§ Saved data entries
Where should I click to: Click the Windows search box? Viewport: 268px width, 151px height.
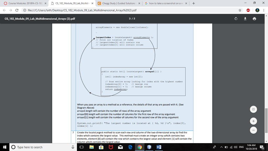(x=39, y=147)
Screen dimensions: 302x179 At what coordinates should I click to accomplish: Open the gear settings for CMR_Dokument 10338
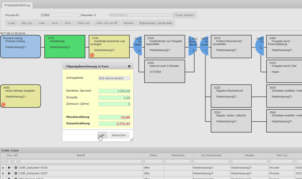[16, 167]
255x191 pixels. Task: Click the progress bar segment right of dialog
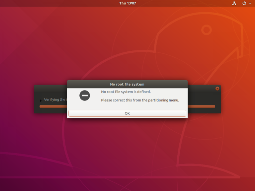[x=202, y=106]
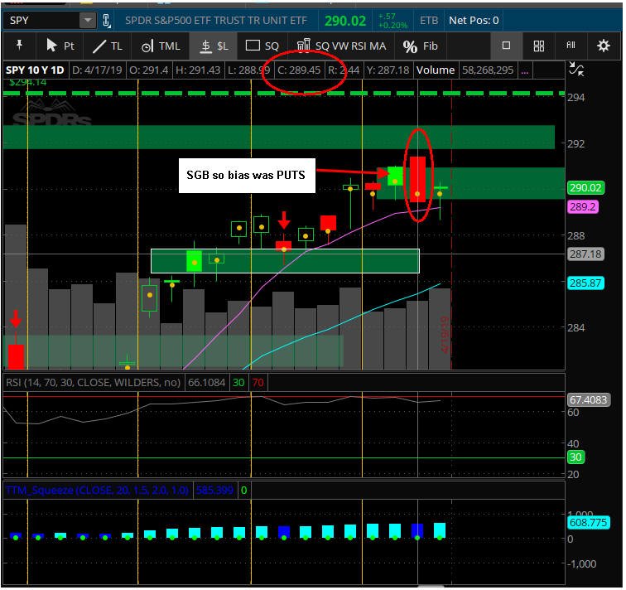The height and width of the screenshot is (590, 626).
Task: Choose the TML time-level tool
Action: [161, 46]
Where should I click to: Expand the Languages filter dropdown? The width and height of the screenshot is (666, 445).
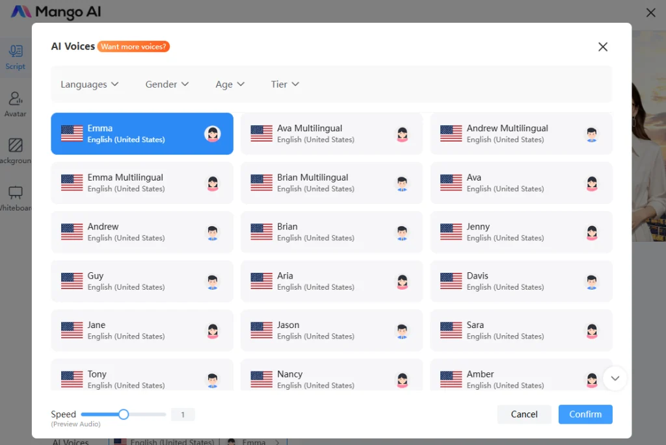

§ PROMPT
Please transcribe all of the entries exactly and omit any picture they hold.

§ WRITTEN RESPONSE
Where should I click to: Click the Windows search box? Viewport: 268px width, 151px height.
(x=39, y=147)
Screen dimensions: 302x179 At what coordinates should I click to accomplish: Open the gear settings for CMR_Dokument 10338
[16, 167]
255x191 pixels. Task: Click the progress bar segment right of dialog
[x=202, y=106]
The height and width of the screenshot is (590, 626).
Task: Choose the TML time-level tool
Action: [161, 46]
Where should I click to: Expand the Languages filter dropdown? The width and height of the screenshot is (666, 445).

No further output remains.